The most common software training is with respect to the company’s HRMS and employee experience software that are equipped with information and various modules and functions. The new hire should be trained to use it. The more interactive the software, the better, as it would help the new hire learn instead of the latter running pillar to post with the doubts.
Employee experience software and employee onboarding software are also much in demand nowadays for easing the onboarding process. It has also become more relevant after the COVID-19 disruption, because of the need to hire remotely and stitch the new hire together with the dispersed team, to form a base that is emotionally and professionally intact.
Consider investing in technology that is engaging and personal, making the entire exercise fun and knowledgeable instead of tiring and tedious.
Actionable points, aka, an onboarding checklist
Now comes the most important building block of an efficient employee onboarding process flow, a checklist. This is one thing that has been a manual mandate for long. Having a checklist in place and ticking off the steps and tasks as and when they are achieved and abiding by the employee onboarding best practices remains an important aspect even in the technology-driven world.
Consider an employee onboarding software that not only defines and charts out the procedure and steps of onboarding for you, but also connects the steps to the respective people and sends out periodic reminders of the tasks that have to be done.
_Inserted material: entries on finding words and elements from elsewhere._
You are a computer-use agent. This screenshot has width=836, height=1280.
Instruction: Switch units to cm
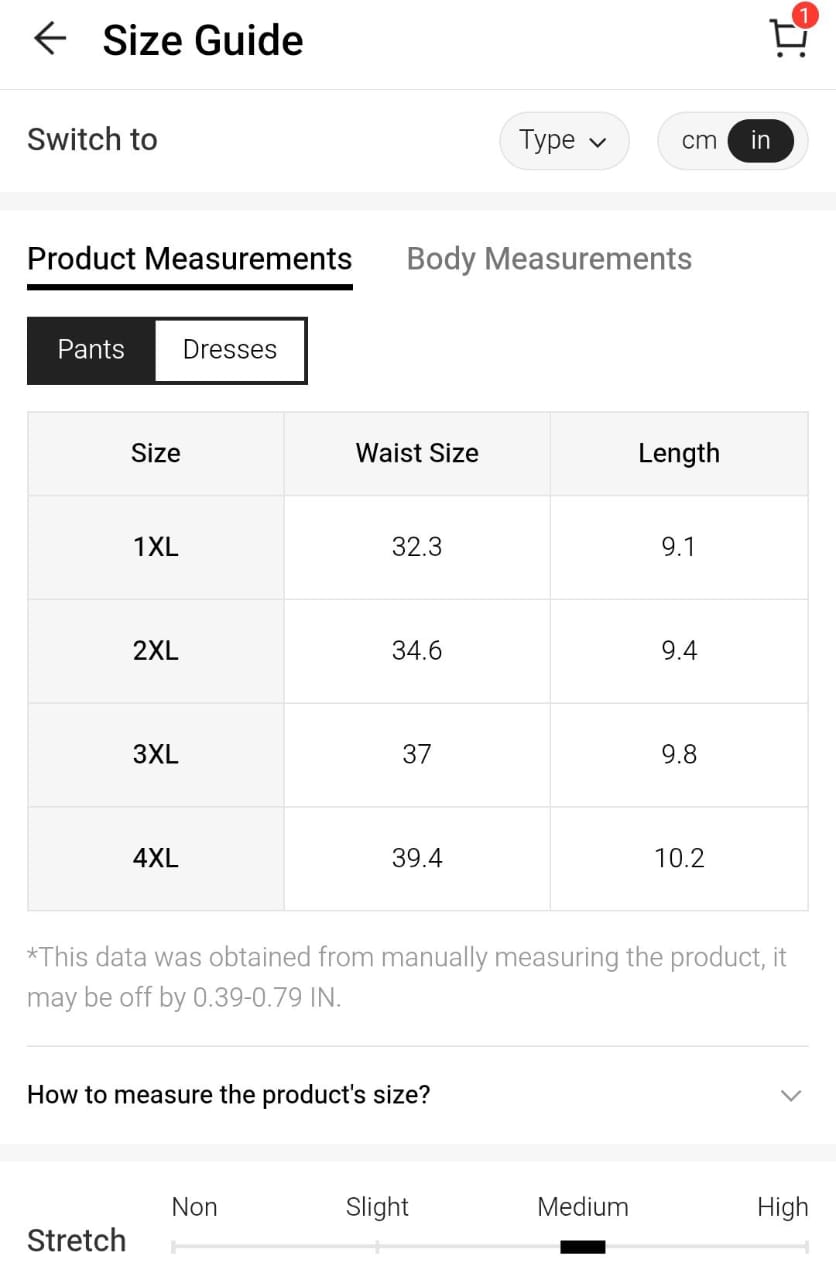tap(698, 141)
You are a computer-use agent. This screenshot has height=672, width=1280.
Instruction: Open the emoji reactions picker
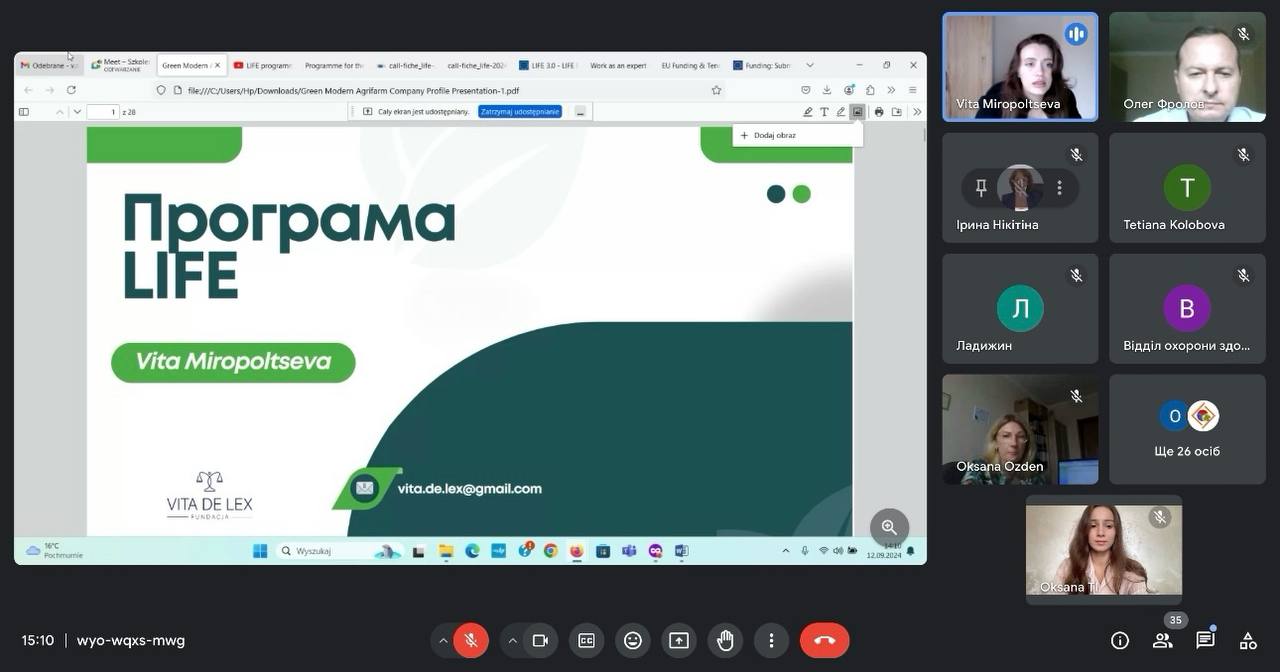pos(632,640)
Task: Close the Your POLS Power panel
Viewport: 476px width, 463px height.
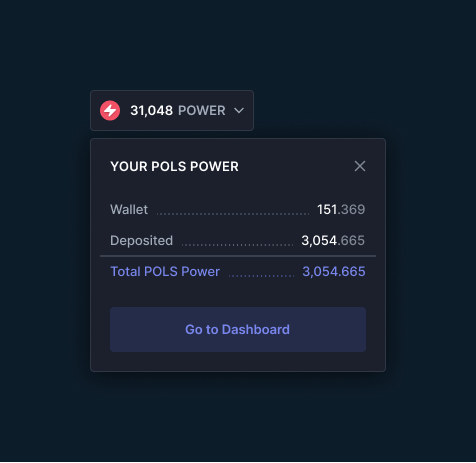Action: (x=360, y=166)
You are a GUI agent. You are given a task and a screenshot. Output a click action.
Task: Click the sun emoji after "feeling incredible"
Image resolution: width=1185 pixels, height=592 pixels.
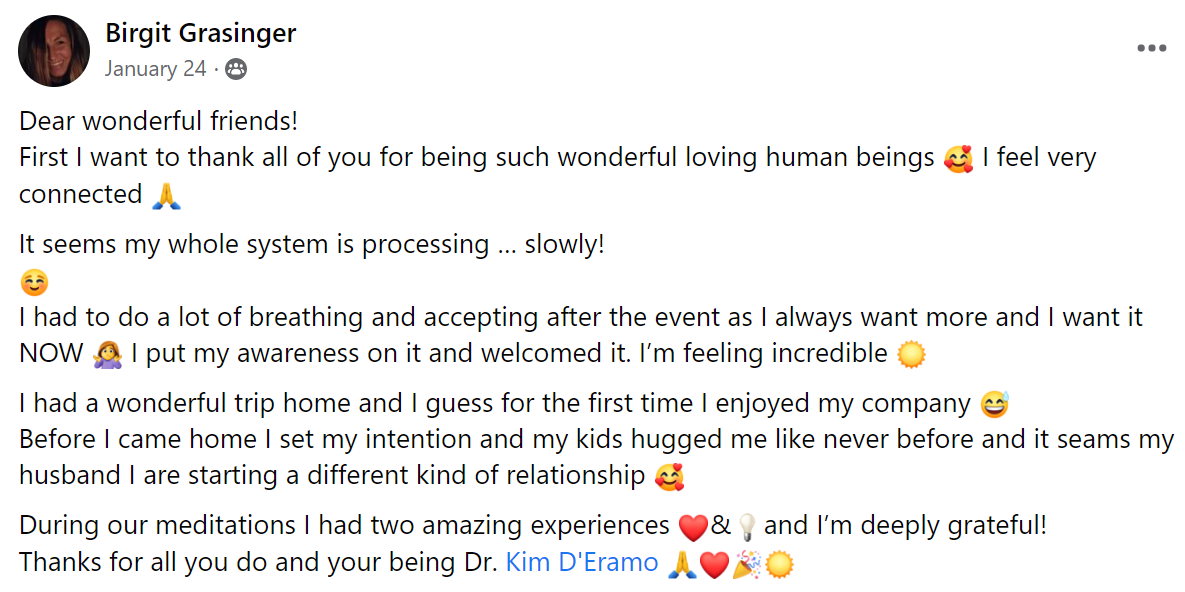pyautogui.click(x=911, y=354)
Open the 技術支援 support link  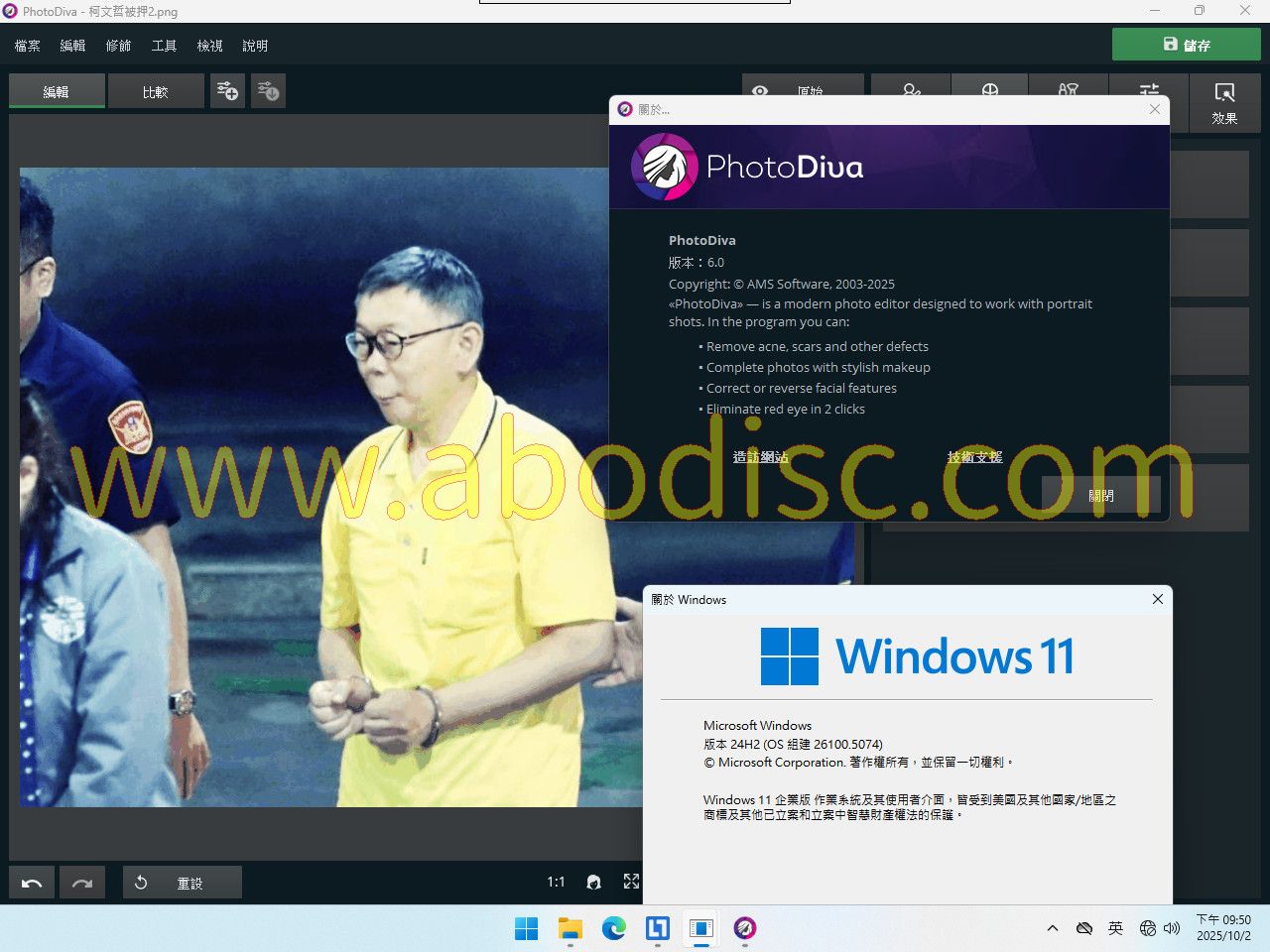974,457
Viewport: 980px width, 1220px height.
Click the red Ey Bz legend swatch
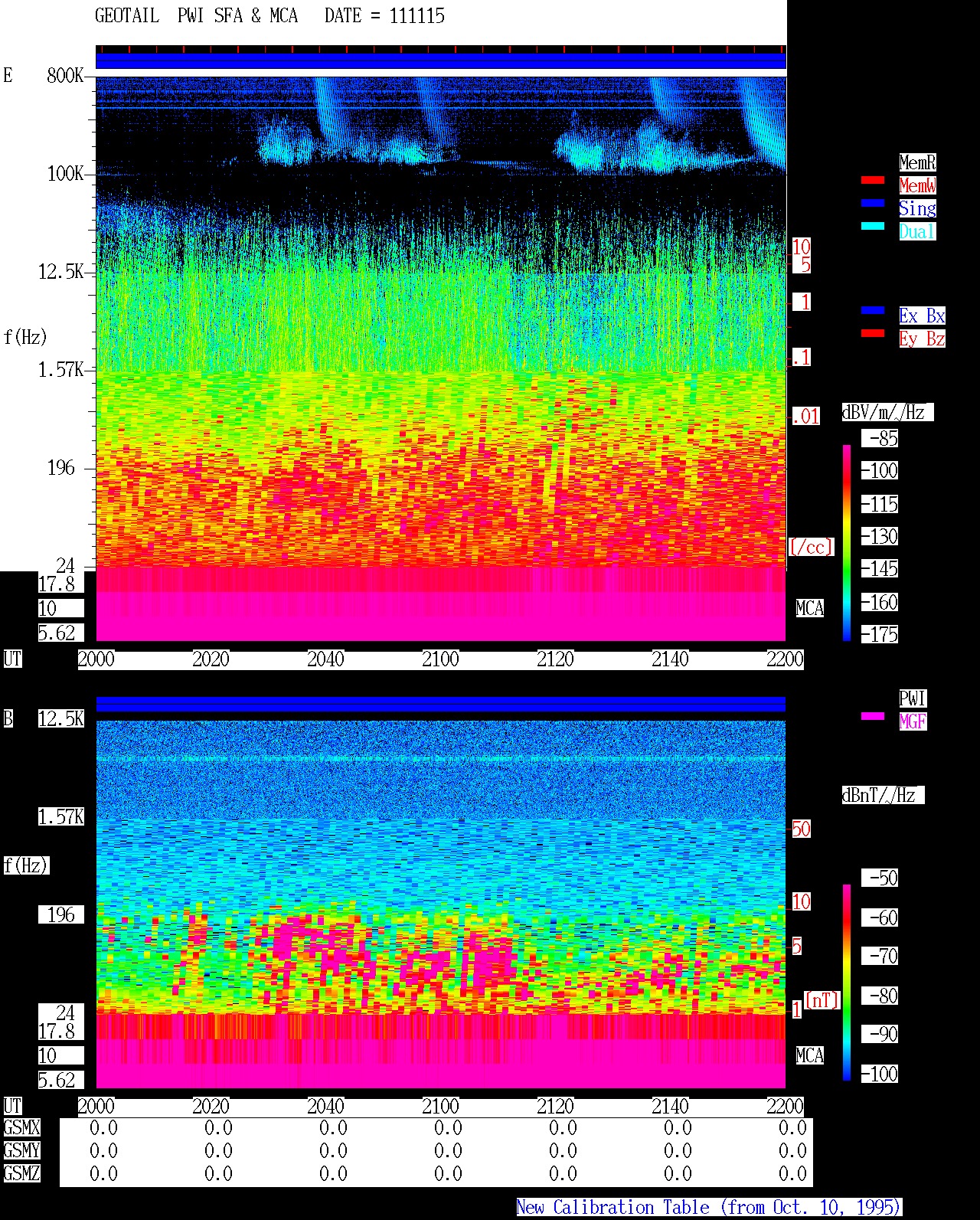pyautogui.click(x=873, y=334)
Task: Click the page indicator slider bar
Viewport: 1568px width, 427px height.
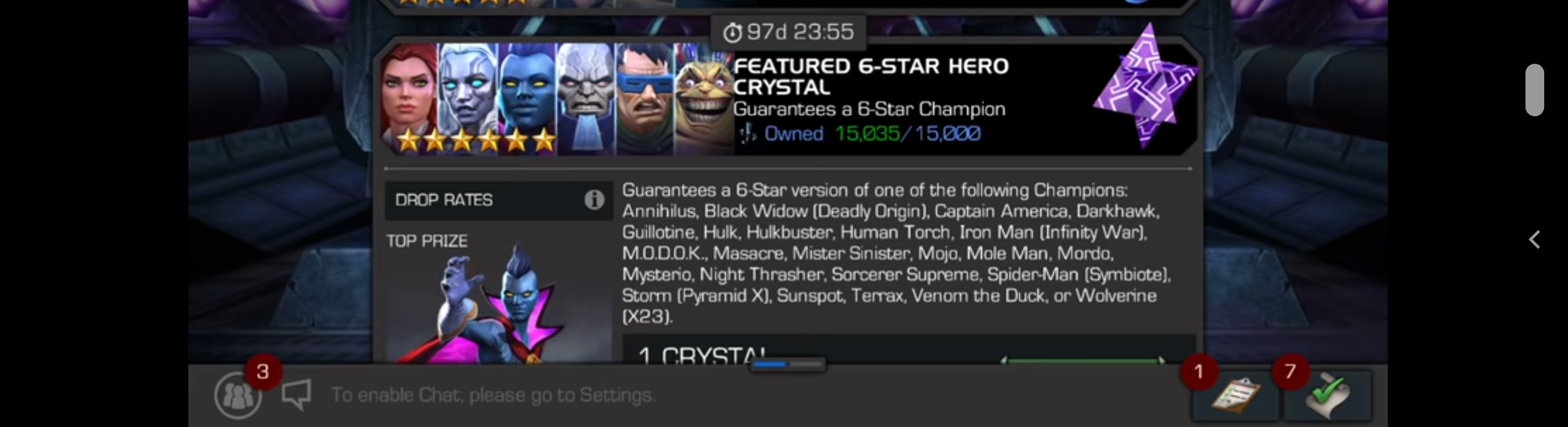Action: (788, 364)
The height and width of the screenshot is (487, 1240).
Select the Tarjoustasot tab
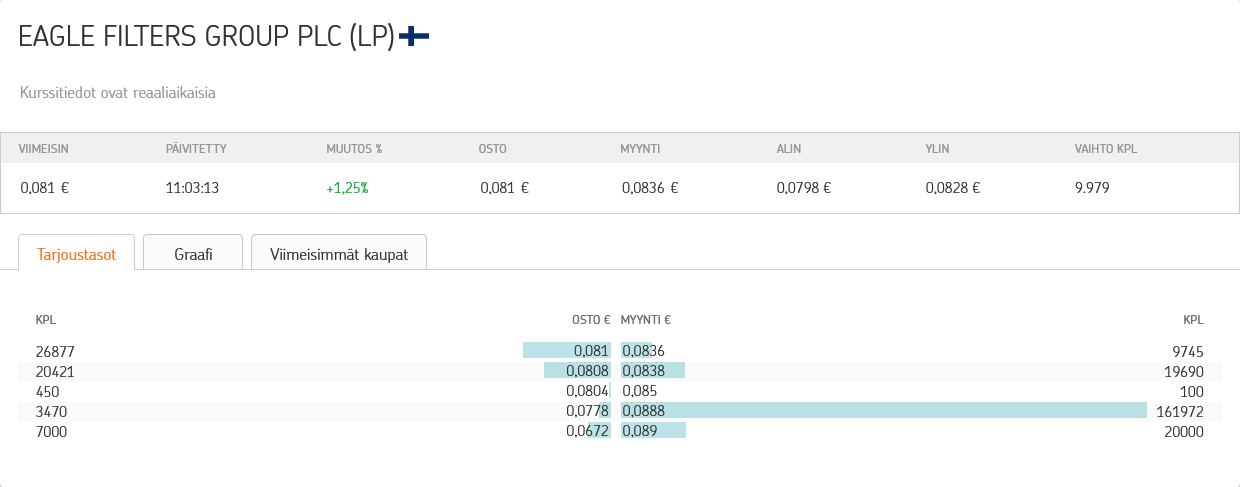point(76,254)
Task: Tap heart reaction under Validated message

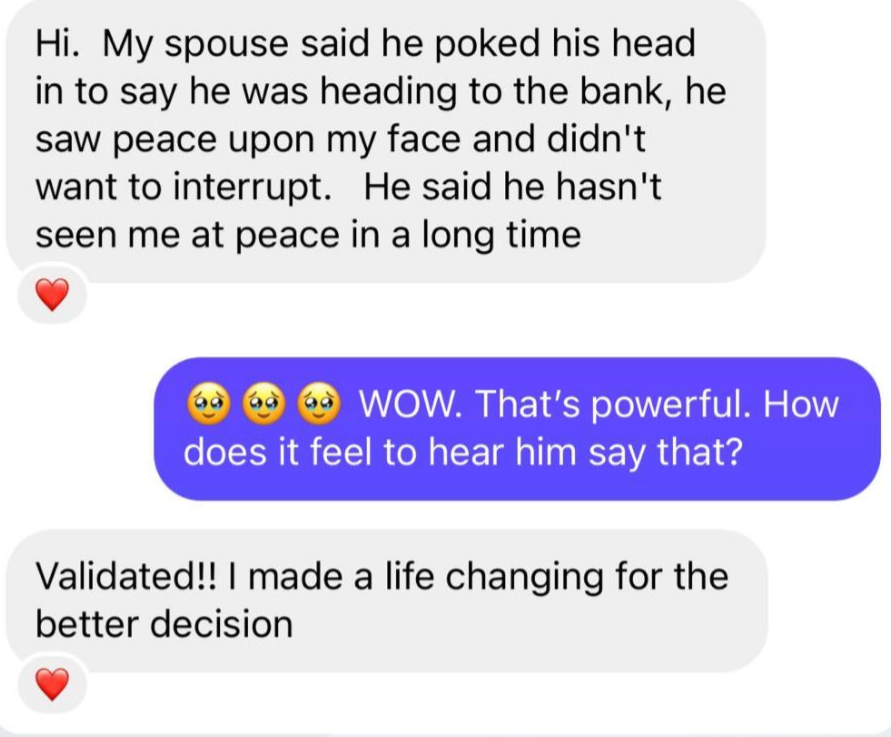Action: coord(52,684)
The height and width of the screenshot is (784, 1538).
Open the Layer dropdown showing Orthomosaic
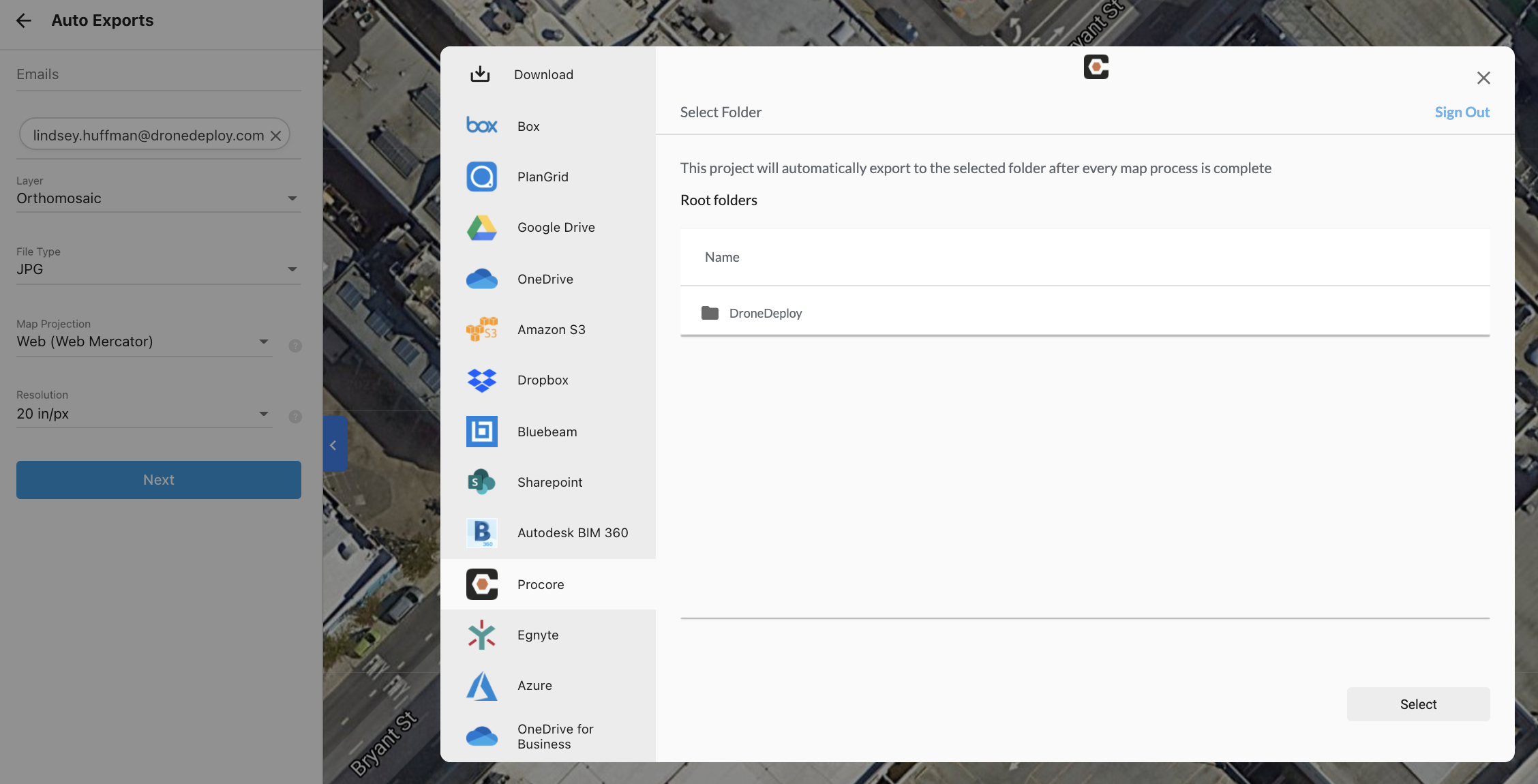click(158, 198)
For instance, whether it is sending the offer letter or conducting an induction meeting, having a software will make sure your checklist is not only complete on paper but also in deed – without any manual effort!
A few words before before wrapping up
Most of the organizations have an employee onboarding process in place. But, what matters is how efficiently you execute it. More importantly, is your onboarding process becoming more efficient and swift with time? If not, you need to identify the gap and address it.